The other thing that made me kinda hate this movie is that before I watched it I kept reading about how Jarecki was still involved in the case and trying to clear Jesse Friedman’s name. Jesse is the youngest son, who confessed to a huge amount of sexual assault on children and went to prison for 13 years. Knowing Jarecki’s position on Jesse’s innocence bummed me out and made me question if I thought Jesse was innocent because Jarecki thought that, or if it was because he presented the evidence well and Jesse really is innocent; basically, is Capturing the Friedmans a well-crafted, trustworthy documentary about the justice system like Paradise Lost and The Central Park Five or is it a propaganda piece by a poor little rich boy with nothing else to do?
So, as one is wont to do, I investigated (Andrew Jarecki isn’t the only one who knows how to use Google)–and I found a couple distressing things.

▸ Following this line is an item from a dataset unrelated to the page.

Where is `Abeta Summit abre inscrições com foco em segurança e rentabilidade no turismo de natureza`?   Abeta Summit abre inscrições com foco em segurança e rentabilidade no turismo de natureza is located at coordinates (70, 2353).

Exhibit A: In 2013 the Nassau County District Attorney reinvestigated the case at Jesse Friedman’s insistence (he wants to get off the sex offender registry). They decided that he was still really, really guilty of the crimes he confessed to. In 2014, Jesse was still trying to clear his name, mainly with evidence from Jarecki. I don’t know if he’s guilty or not, but let’s check out…
Exhibit B:
This video, while not like number one super quality, shows clips from an interview Jesse did in the late ’80s with Geraldo Rivera, in which he gave an even more detailed confession than he did in court. It also talks about other weird, documentable things that Jarecki left off of his movie.

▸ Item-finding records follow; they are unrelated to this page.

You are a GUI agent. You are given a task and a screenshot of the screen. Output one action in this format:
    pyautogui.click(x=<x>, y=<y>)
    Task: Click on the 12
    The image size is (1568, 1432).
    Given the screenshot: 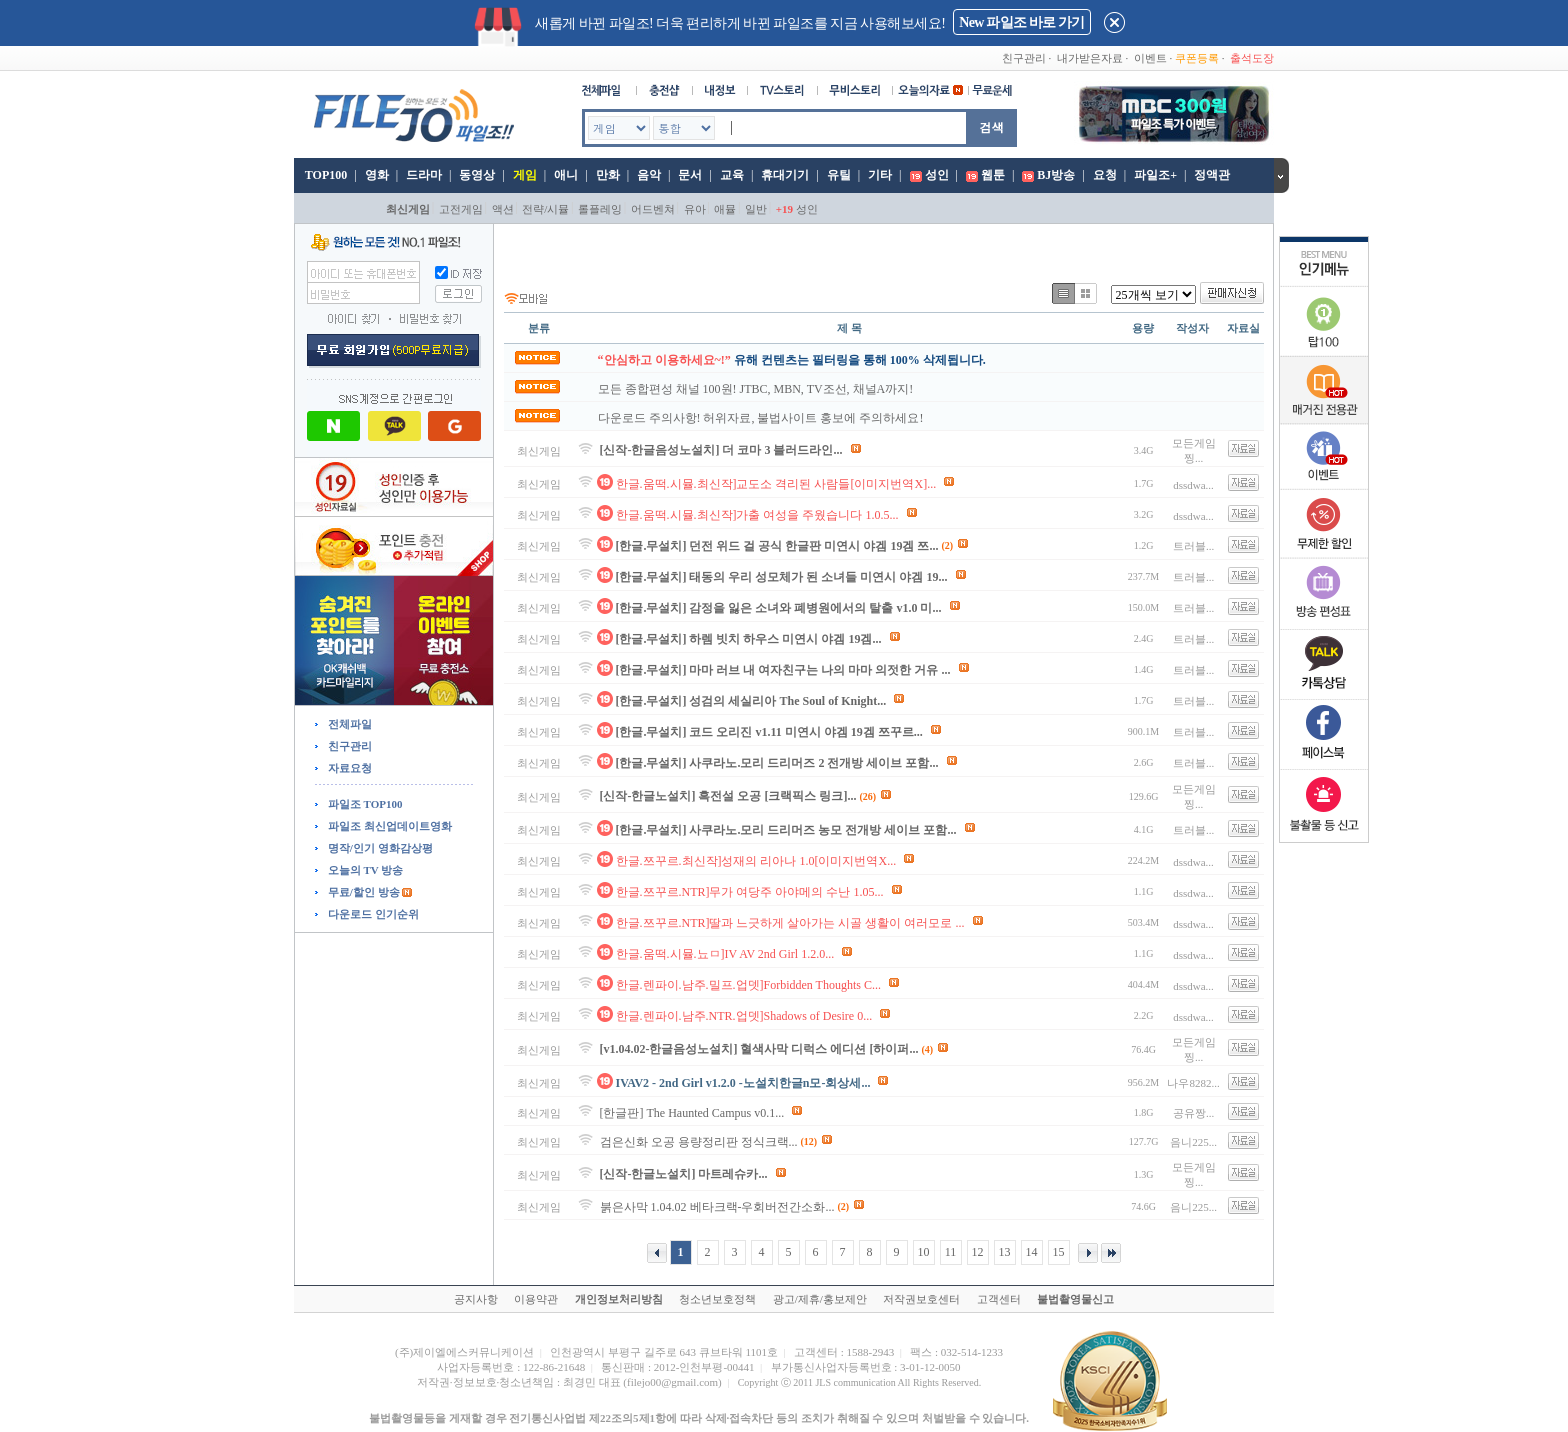 What is the action you would take?
    pyautogui.click(x=978, y=1252)
    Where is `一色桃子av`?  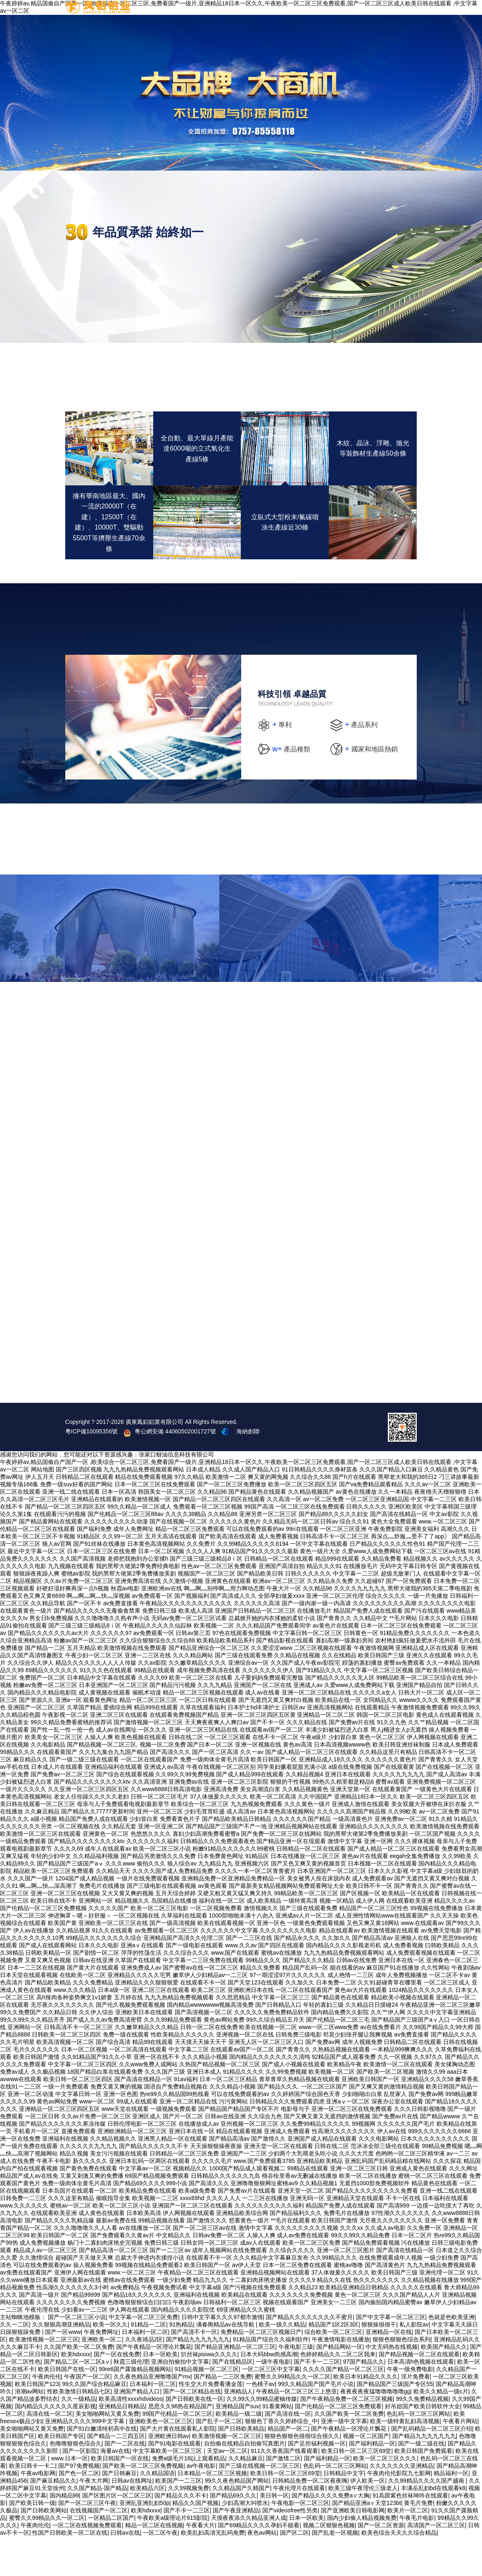 一色桃子av is located at coordinates (260, 2423).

Here’s what I don’t get: why? Why did Jarecki pick sides? He could have made an interesting movie and actually discovered something–this story has just about every element a person needs for a titillating documentary: sex, incest, home movies–but instead he had a story he wanted to tell, The Tale of the Child Molester Witch Hunt, and so he edited his film to tell that story.

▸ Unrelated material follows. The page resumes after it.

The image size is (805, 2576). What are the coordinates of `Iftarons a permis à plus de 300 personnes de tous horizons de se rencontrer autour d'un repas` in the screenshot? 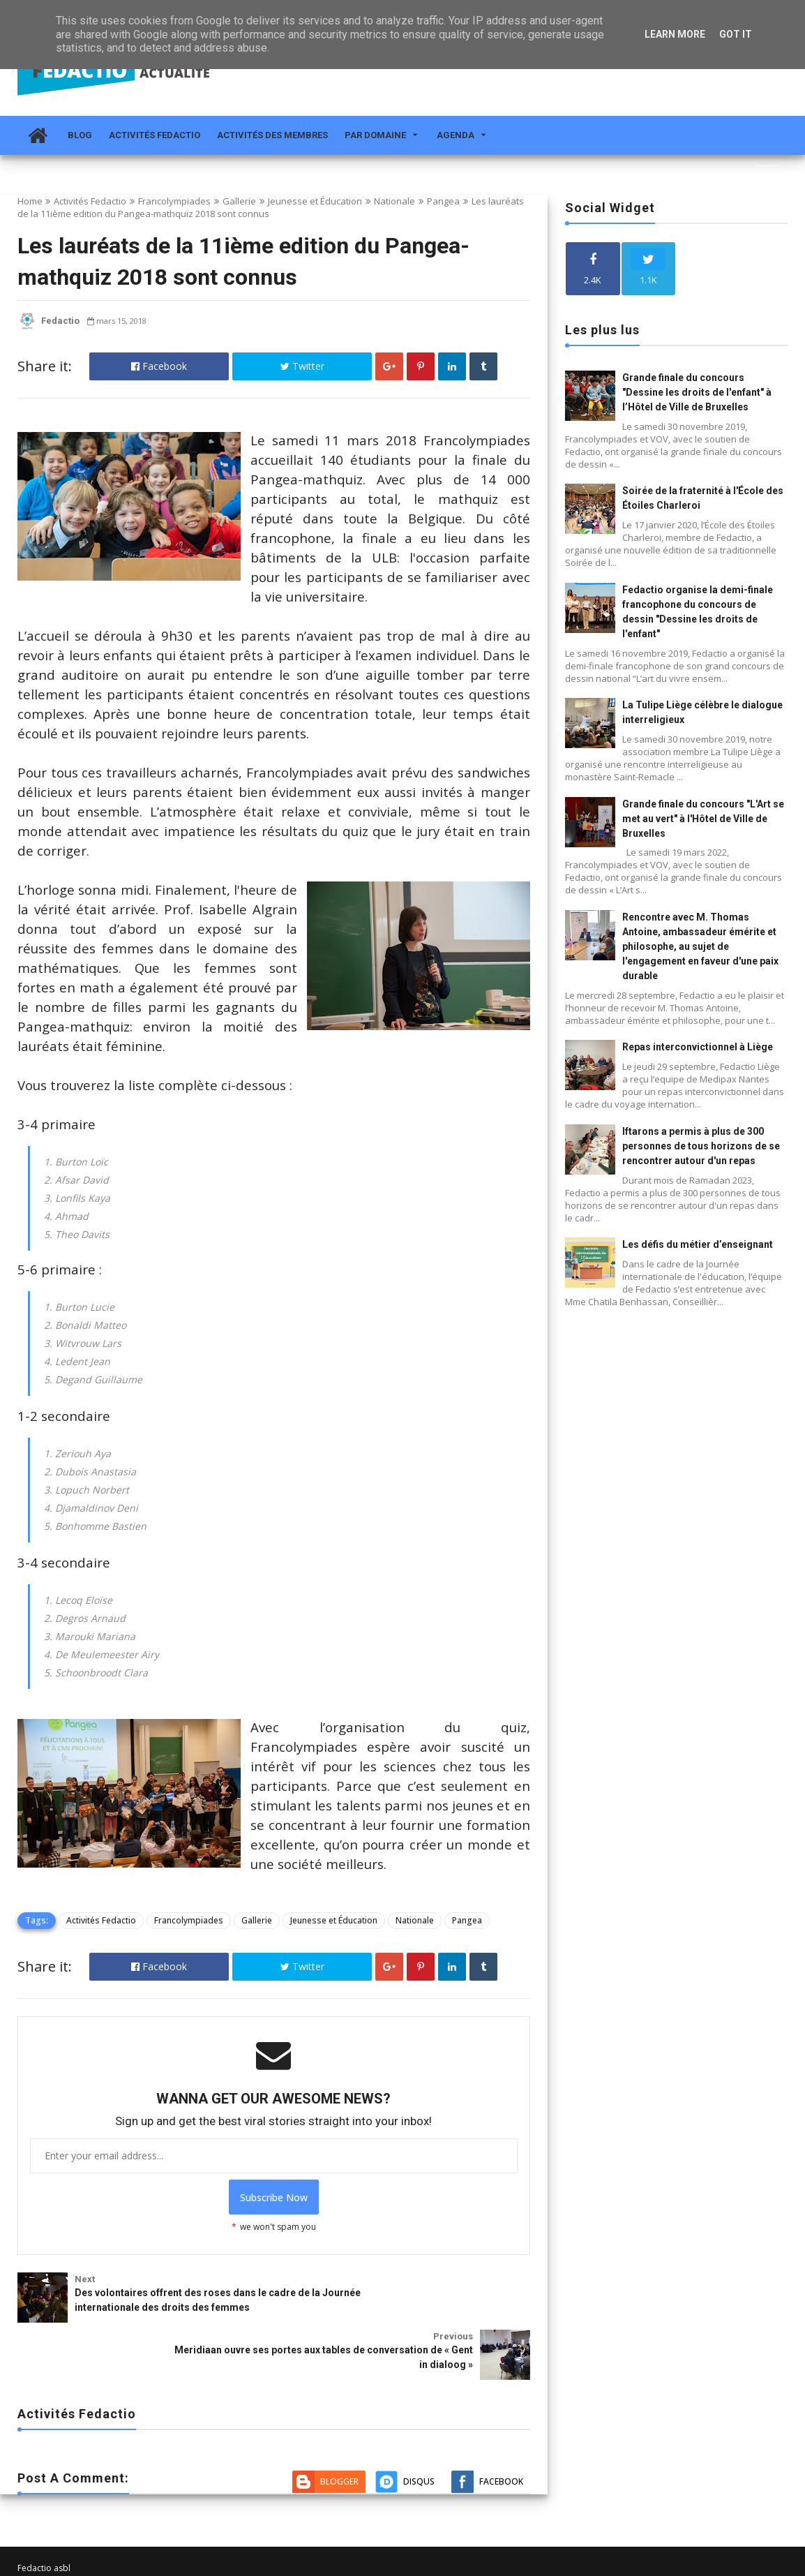 It's located at (701, 1146).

Which brings us to that neat ending of The Jinx. The arrest of Robert Durst and the shocking, chilling hot mic bathroom confession. Should we trust that Andrew Jarecki didn’t orchestrate that or edit it to fit his narrative? Already Jarecki’s timeline of events has been called into question. So why are we so quick to give him the benefit of the doubt? Because I think that Durst is probably so, so guilty, but I’ve been watching documentaries for years and here’s the difference between nonfiction and fiction: nonfiction is never tied up neatly with a bow. Just never. Never ever. Ask Sarah Koenig.
Here’s what I think. I think Andrew Jarecki made such an interesting movie about Robert Durst because he was really making a movie about himself. Robert Durst is a fabulously wealthy white guy who has gotten away with murder for probably his whole life because he, correctly, believes that he can do whatever he wants, whenever, and, less correctly, that the ends (not having a wife, not getting caught) justify the means (dead people). Andrew Jarecki is a fabulously wealthy white guy who has gotten away with the metaphorical murder of making not-that-great work and being unduly lauded for it for probably his whole life because he, correctly, believes that he can do whatever he wants, whenever, and, less correctly, that the ends (critically acclaimed “documentaries”) justify the means (feelings-based pseudo-journalism).
I don’t think Jarecki should go to jail or anything–that metaphorical murder is not a criminal offense. It’s just both disappointing and expected: a guy who is part of the power structure cuts corners and nobody cares. So the only thing I can really do is stage this humble protest:
Hey everybody, stop trusting Andrew Jarecki!